Throughout the planning period, General Vandegrift never referred to the nonsensical part of the plan. He required us to prepare for what he knew we could accomplish with what we had, dismissing the “be in New Britain, repeat New Britain, by 20 September” injunction from his mind as just so much bombast. He insisted on an ironclad execution of our directive from CNO and refused to engage in any chitchat concerning its merits. Those who questioned it were immediately rebuffed. Nevertheless, for the first time I noted the beginnings of the command crisis besetting him until he acted once and for all in mid-September.
Taking no counsel of his fears, Vandegrift rejected all doubts and cavils about what we were ordered to do and regarded those who offered them with condign and unforgiving contempt. In this regard I was reminded of another general from Virginia of like mind-set. It was after midday at First Manassas, and the Union troops were advancing victoriously. On Henry Hill a staff officer approached his general and said, “Sir, I fear the day is going against us.” Without turning his head the general replied, “If you think so, you had better not say anything about it.” Within the hour that same general, there on that same spot, would earn his immortal title, “Stonewall.”
I do not know, but I believe that the growing irrelevance of General Vandegrift’s chief of staff, Col. Capers James, stemmed from similar feelings of misplaced confidence.

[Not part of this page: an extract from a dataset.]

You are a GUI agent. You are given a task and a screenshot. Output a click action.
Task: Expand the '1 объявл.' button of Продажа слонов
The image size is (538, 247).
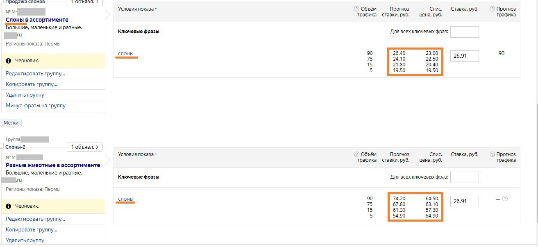84,2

I am sure the general was just as appalled as the rest of us—an untrained division, made up largely of patriotic young men who had enlisted immediately after Pearl Harbor, rushed through a few weeks of abbreviated recruit training, joined the 1st Marine Division in North Carolina, and spent most of their time since then on board ships en route to New Zealand. Now, on short notice, we were ordered to take on a battlewise major opponent even before all o
f our half-trained division had reached the area.
Security also was a matter of deep concern. Embarkation at a large seaport such as Wellington is not conducive to operational secrecy. There was no alternative, but since we had already publicized our forthcoming amphibious training exercises, we decided to continue this as our best form of deception. The ruse was only partially successful. The old hands were not taken in when they saw what was going aboard the ships. They had been through all of this before, some in World War I, others in China, Haiti, Nicaragua, or the Dominican Republic. The youngsters were excited to be going on an amphibious training exercise, and, in a way, it was the truth. What we didn’t tell them was that they would hit the beach firing ball ammunition instead of blanks. The Old Breed would quickly spread that scuttlebutt.
The reembarkation went smoothly, thanks in large part to the efforts of a young officer, Maj. Victor Krulak, who wasn’t even there. Two years before, while on the staff of Maj. Gen. Holland M. Smith, commander, First Amphibious Corps, Krulak was assigned the onerous task of formulating detailed logistical and operational procedures for joint use by the navy and Marine Corps in pursuance of our amphibious doctrine. Heretofore these critical procedures had been an area of much confusion and sometimes violent disagreement. This astute and dedicated officer produced a remarkable series of documents covering embarkation, loading, ship-to-shore movement, and shore party operations.
These procedures—some innovative—were all tested operationally during the summer of 1941 by Amphibious Forces Atlantic, the overall naval command. Highly successful, they were approved by commander, Amphibious Force Atlantic, and placed in effect for that force, which was then contemplating a movement into the Azores.
I had brought copies with me, just in case. Working with Maj. William B. McKean of Commodore Reifsnider’s staff, we were able to gain agreement between General Vandegrift and the commodore to employ these documents in anticipation of their eventual acceptance by Rear Adm. Kelly Turner, commander, Amphibious Forces South Pacific (ComPhibForSoPac), when he reached the area.